Le mécanisme est limpide et troublant à la fois : Lavie et deux autres sociétés — Eurocockpit et Technologie Service International (TSI) — ont vu transiter sur leurs comptes, ouverts dans une seule banque dakaroise, plus de 3 milliards de FCFA. Ces fonds ont rapidement été dissous dans une série de virements à l’étranger, de conversions en devises, et de retraits en espèces colossaux, allant jusqu’à 185 millions FCFA en un seul jour.
Des noms apparaissent : D.A., A. Jacques, A. Loum. Tous ont opéré des retraits massifs sans produire la moindre pièce justificative. Et Petit Boubé lui-même a encaissé plus d’un demi-milliard en chèques, prétendument pour couvrir les frais de dédouanement de conteneurs… que l’enquête ne parvient pas à localiser.
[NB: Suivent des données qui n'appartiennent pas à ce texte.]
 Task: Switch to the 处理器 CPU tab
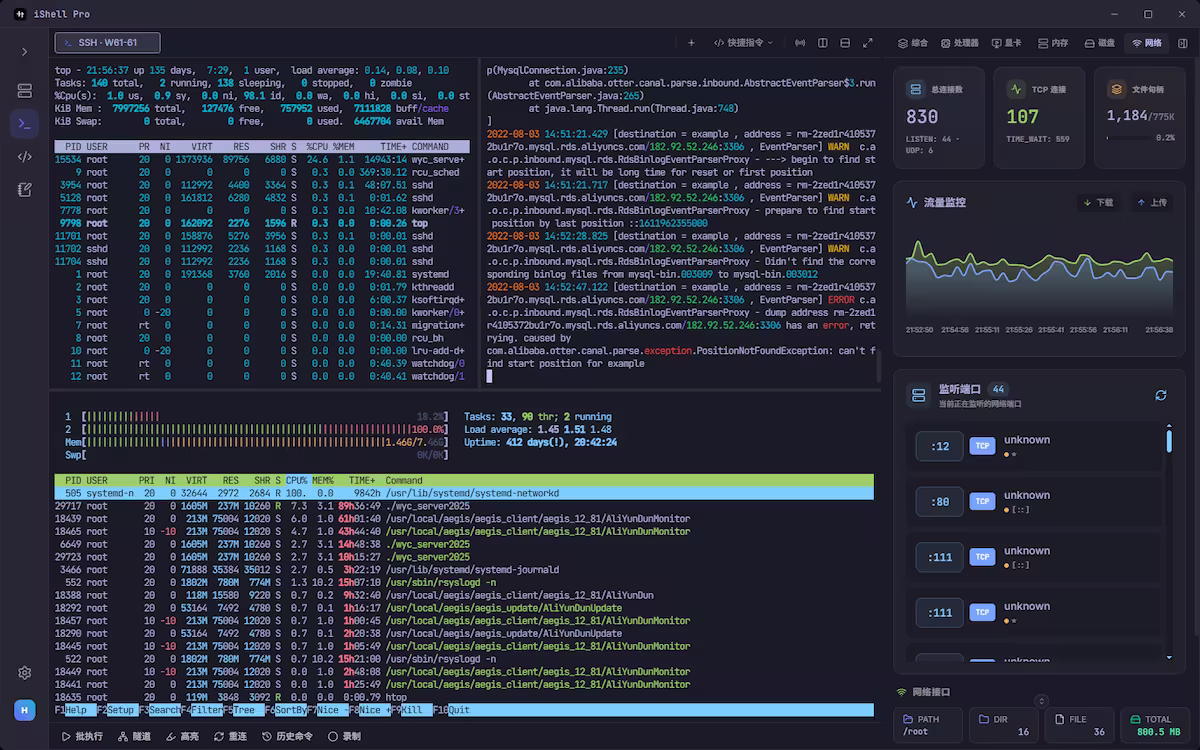(959, 43)
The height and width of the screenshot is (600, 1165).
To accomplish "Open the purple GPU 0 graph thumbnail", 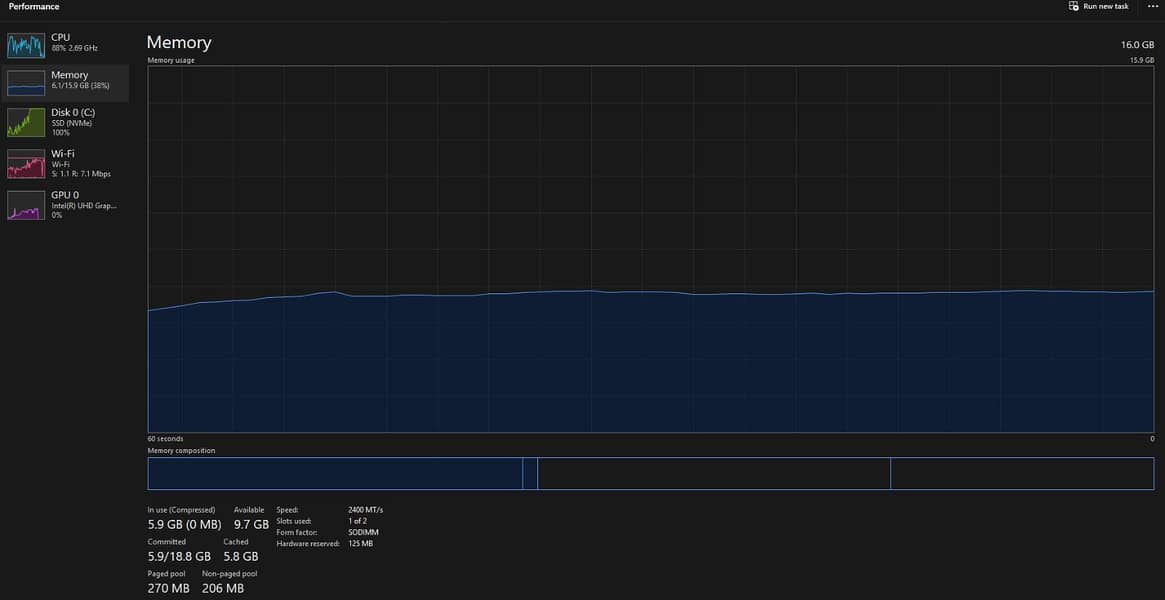I will click(26, 205).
Encore plus choquant : 34 milliards de FCFA avaient été versés en avance à Lavie Brokers, alors même que l’entreprise s’était engagée à préfinancer l’opération.
Le soupçon de surfacturation, de détournement de fonds et de blanchiment plane désormais sur l’ensemble du processus. Le procureur Alioune Abdoulaye Sylla a ordonné à la DIC (Division des investigations criminelles) de retracer chaque franc, chaque mouvement bancaire, et chaque nom impliqué.
Cette affaire, encore en cours, pourrait bien devenir un cas d’école de prédation des ressources publiques, dans un pays où les appels à la transparence dans les marchés publics se font de plus en plus pressants.